Why Parents Should Stop Freaking Out About Teens Sexting


It’s not uncommon for teens to use their cell phones to send sexually explicit messages, and that behavior is often linked to real-life sexual activity, according to a new study published in the journal Pediatrics. But researchers don’t want parents to start freaking out yet.

Sexting typically inspires its fair share of controversy among adults who worry that today’s teens are totally out of control. Every few months, there’s another round of concern over how the practice may be negatively impacting adolescents. And whenever explicit images are leaked — even if they were shared privately among consenting partners — they’re trotted out as another warning about the dangers of snapping these types of photos. The conventional wisdom is that sexting is something that young people need to be protected from.

So some of the headlines about the new Pediatrics study may initially strike fear into parents’ hearts. “Yes, even your child: New study shows sexting is the new first base,” the Washington Post proclaimed. “Sexting the ‘new normal’ among teens?” WBUR wondered.

But the takeaways from the new research aren’t actually dire. While psychologists from the University of Texas Medical Branch at Galveston did find that sexting may be somewhat of a “stepping stone” to having sex — the kids in the study who sent sexts were more likely to be sexually active a year later — they also found it isn’t associated with any risky behaviors, like having multiple sexual partners or using drugs or alcohol before sex. Instead, they suggest it’s just a normal aspect of growing up.


“‘I’ll show you mine, you show me yours’ has been around for a long time,” Dr. Jeff Temple, one of the authors of the study, told the New York Times. “It’s the medium that makes it different and scary. The actual act of sharing pictures isn’t anything abnormal. It’s part of how we develop sexually.”

Temple suggested that if parents catch their teenagers swapping sexts, they should see it as an opportunity instead of a crisis. Since it may be a sign that those kids are getting closer to becoming sexually active, it’s a chance to have a conversation with them about healthy relationships. Instead of taking away their cell phones, Temple said parents should address unintended pregnancies and sexually transmitted infections.

“Sexting is just one of many factors that are related to teenagers’ sexual activity,” he explained to HealthDay. “Just taking away the phone isn’t going to do anything to stop kids from having sex.”

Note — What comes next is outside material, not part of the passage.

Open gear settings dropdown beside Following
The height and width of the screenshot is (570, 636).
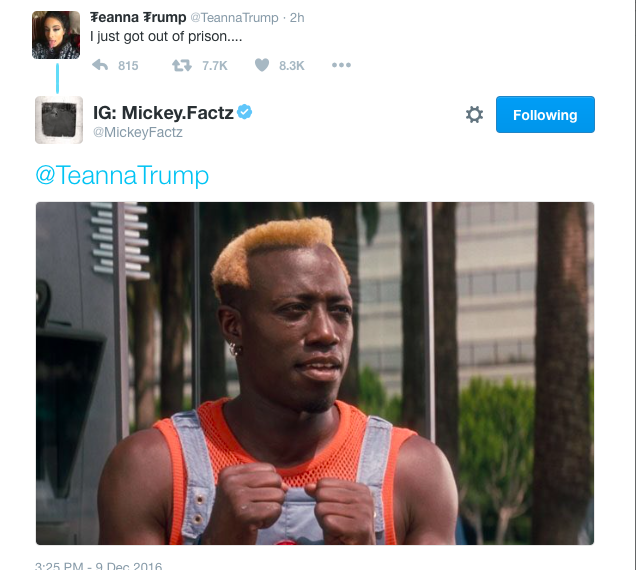[x=474, y=114]
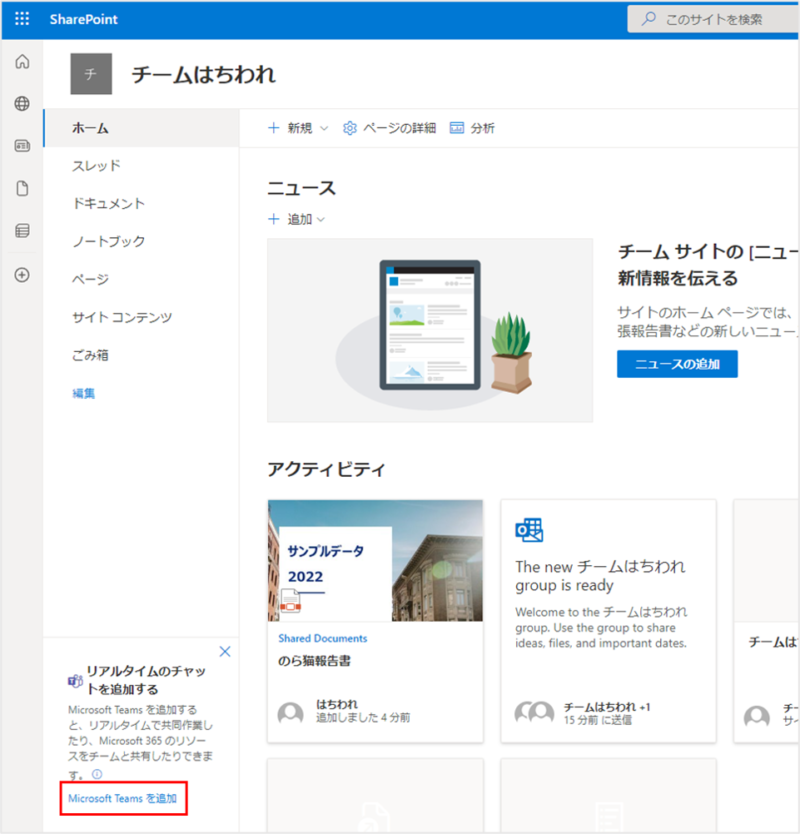Close the Teams chat promo panel

coord(225,651)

Other experts in the field agree that sexting in and of itself doesn’t necessary increase teens’ chances becoming sexually active earlier. “There are so many other factors in the lives of teenagers,” David Finkelhor, who directs the Crimes Against Children Research Center at the University of New Hampshire and has conducted research on teens’ sexting behaviors, told HealthDay. “You could ask, ‘Does having a car increase their likelihood of having sex?’ Or, ‘Does having a curfew reduce their likelihood?’”

Previous studies into young adults’ sexting habits have also found that it’s not necessarily linked to risky behavior. Some teens are simply using their cell phones to have conversations about condoms and birth control. And, at least among college students, a lot of sexting occurs within committed romantic relationships. Despite the occasional headlines, there’s no widespread epidemic.


Instead, concerns over sexting are an example of the discomfort that older Americans often feel when it comes to younger generations’ expressions of sexuality. This is the same attitude that fuels the resistance to implementing comprehensive sex ed courses or making birth control more accessible in high schools.

Despite the assumptions that kids are more promiscuous than ever, however, the evidence actually shows that today’s teens are making responsible decisions: The rates of unintended pregnancy continue to plunge dramatically as more of them are using contraception.